Endpoint Startup Configuration¶
Whether the DHCP server is enabled and what ports it will listen on are controlled by the following startup options:
--disable-dhcp
to disable basic DHCP functionality.--disable-pxe
to disable extended PXE/BINL support (mainly used by Windows)--dhcp-port
to change the DHCP port from the default of 67 to something else.--binl-port
to change the BINL port from the default of 4011 to something else.
If none of these options are present, then we default to DHCP and BINL being enabled on their standard ports. The DHCP server listens on all interfaces, and that behaviour cannot be modified at the present time.
Runtime Configuration¶
By default, (without any Subnets or Reservations defined) the DHCP server will ignore any traffic it receives. To start responding to requests, Subnets and/or Reservations must be defined.
Subnets¶
A Subnet Subnets defines an address range that dr-provision attempt to handle DHCP traffic from and the IP addressing information that should be applied to any interfaces requesting configuration from within that range.

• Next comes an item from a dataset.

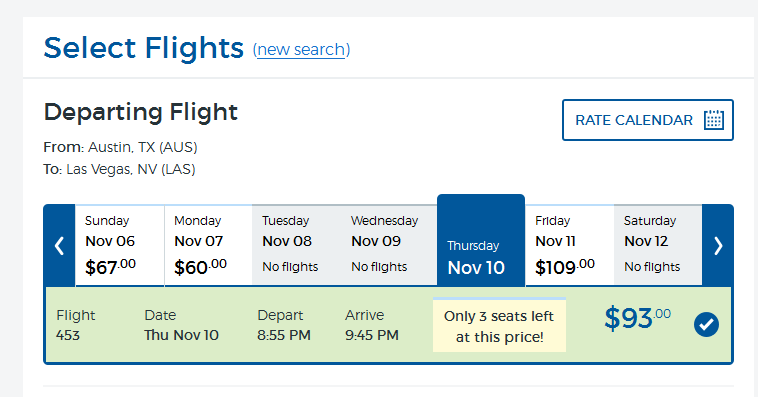Click the rate calendar grid icon
758x397 pixels.
click(x=714, y=120)
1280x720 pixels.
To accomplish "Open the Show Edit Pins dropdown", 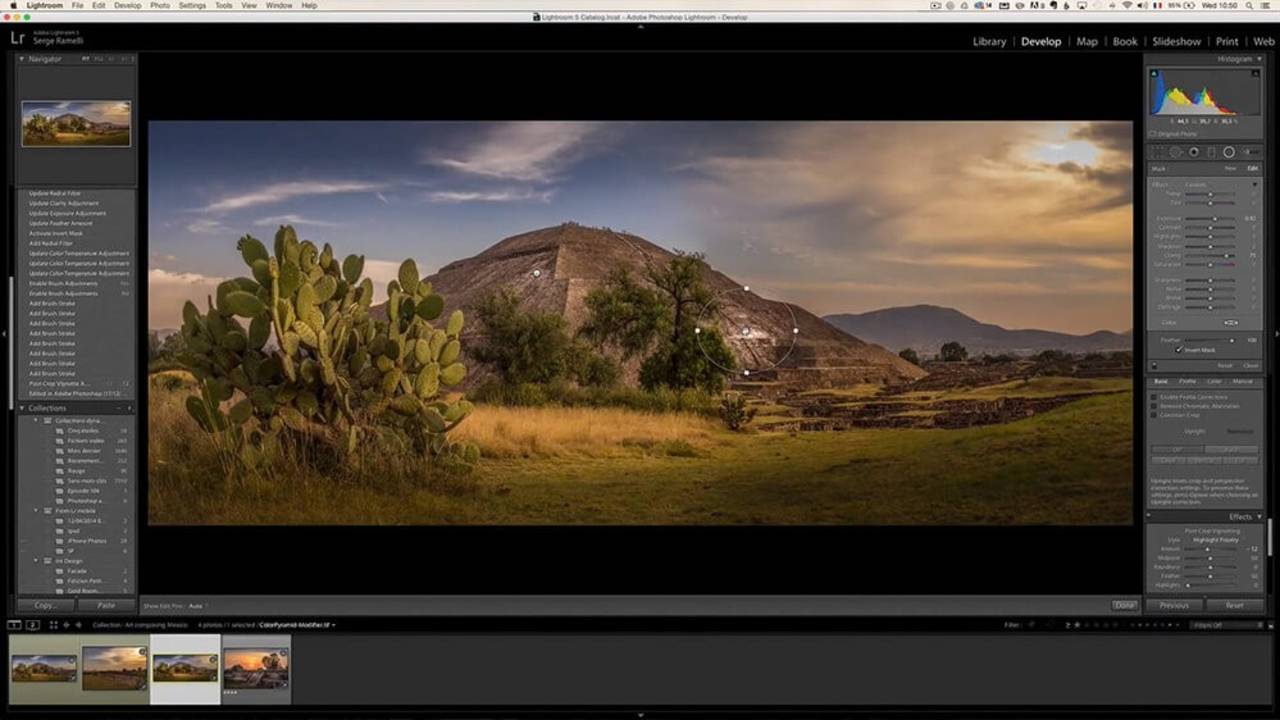I will point(196,606).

Whether any given packet maps into a Subnet depends on one of the following conditions being true:
- The DHCP packet was not relayed to us, and there is an address on the interface it was received on that is within range of that Subnet.
- The DHCP packet was relayed to us, and the GIADDR field in the packet is within the range of that Subnet.
- The DHCP packet was relayed to us, and Option 82 Suboption 5 is set and within the range of the Subnet.
Additionally, if Option 82 Suboption 11 is set, we will format ServerID in the response packet as appropriate.
Reservations¶
A Reservation ( Reservations ) defines a one-to-one mapping between a specific network interface to be configured and the IP addressing information that should be applied to that interface.
A Reservation can define an IP address that is outside the bounds of any Subnet.
Runtime Behaviour¶
- If there is no Subnet or Lease that covers an incoming DHCP packet, it will be ignored.
- DHCP Options from Subnets and Reservations stack. If an incoming request could be handled by both a Reservation and a Subnet, then the DHCP options on the Reservation will take precedence over the ones from the Subnet.
- If you set DHCP logging to Debug or Trace, the dr-provision log will contain all inbound and outbound DHCP traffic, along with messages about how any given packet was handled.
- We rely on CHADDR for Lease and Subnet lookups. DUIDs are ignored, as they are often different between the firmware, IPXE/PXELINUX, Sledgehammer, and the final installed OS.
- If the CHADDR in a DHCP packet corresponds to a recorded HardwareAddr for a Machine, the DHCP server will react intelligently to network boot requests.